Work instructions
Copy the lines below exactly, starting at the line that contains "The width and height of the screenshot is (2223, 1354)." and stopping after the last line, and include no other lines.

╭─ Supplied material

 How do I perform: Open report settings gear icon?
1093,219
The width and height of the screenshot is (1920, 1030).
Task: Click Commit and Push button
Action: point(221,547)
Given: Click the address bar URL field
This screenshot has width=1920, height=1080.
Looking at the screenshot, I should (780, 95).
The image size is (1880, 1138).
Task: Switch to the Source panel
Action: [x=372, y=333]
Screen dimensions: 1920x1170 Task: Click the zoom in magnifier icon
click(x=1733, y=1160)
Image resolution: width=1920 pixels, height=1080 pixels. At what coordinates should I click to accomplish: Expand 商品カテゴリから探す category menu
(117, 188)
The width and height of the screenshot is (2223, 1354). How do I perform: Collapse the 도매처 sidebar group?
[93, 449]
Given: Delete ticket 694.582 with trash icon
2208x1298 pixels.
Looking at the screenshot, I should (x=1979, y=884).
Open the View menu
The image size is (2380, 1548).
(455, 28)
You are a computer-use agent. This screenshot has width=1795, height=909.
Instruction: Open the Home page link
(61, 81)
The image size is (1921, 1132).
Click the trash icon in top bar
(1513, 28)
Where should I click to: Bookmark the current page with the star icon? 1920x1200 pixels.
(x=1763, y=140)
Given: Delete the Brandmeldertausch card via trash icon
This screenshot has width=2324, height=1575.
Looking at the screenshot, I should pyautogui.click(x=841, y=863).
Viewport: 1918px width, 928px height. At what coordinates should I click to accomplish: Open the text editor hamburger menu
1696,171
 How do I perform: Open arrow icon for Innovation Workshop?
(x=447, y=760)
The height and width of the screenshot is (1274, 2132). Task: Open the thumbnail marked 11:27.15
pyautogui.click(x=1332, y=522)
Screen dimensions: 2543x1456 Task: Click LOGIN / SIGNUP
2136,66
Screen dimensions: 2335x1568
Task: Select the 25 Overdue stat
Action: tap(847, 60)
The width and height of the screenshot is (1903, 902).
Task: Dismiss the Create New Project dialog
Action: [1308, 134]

╰─

Exercise output
The width and height of the screenshot is (2223, 1354). How do I perform: Collapse the 도매처 sidebar group?
[93, 449]
Given: Delete ticket 694.582 with trash icon
2208x1298 pixels.
Looking at the screenshot, I should (x=1979, y=884).
Open the View menu
The image size is (2380, 1548).
(455, 28)
You are a computer-use agent. This screenshot has width=1795, height=909.
Instruction: Open the Home page link
(61, 81)
The image size is (1921, 1132).
Click the trash icon in top bar
(1513, 28)
Where should I click to: Bookmark the current page with the star icon? 1920x1200 pixels.
(x=1763, y=140)
Given: Delete the Brandmeldertausch card via trash icon
This screenshot has width=2324, height=1575.
Looking at the screenshot, I should pyautogui.click(x=841, y=863).
Viewport: 1918px width, 928px height. At what coordinates should I click to accomplish: Open the text editor hamburger menu
1696,171
 How do I perform: Open arrow icon for Innovation Workshop?
(x=447, y=760)
The height and width of the screenshot is (1274, 2132). Task: Open the thumbnail marked 11:27.15
pyautogui.click(x=1332, y=522)
Screen dimensions: 2543x1456 Task: Click LOGIN / SIGNUP
2136,66
Screen dimensions: 2335x1568
Task: Select the 25 Overdue stat
Action: tap(847, 60)
The width and height of the screenshot is (1903, 902).
Task: Dismiss the Create New Project dialog
Action: [1308, 134]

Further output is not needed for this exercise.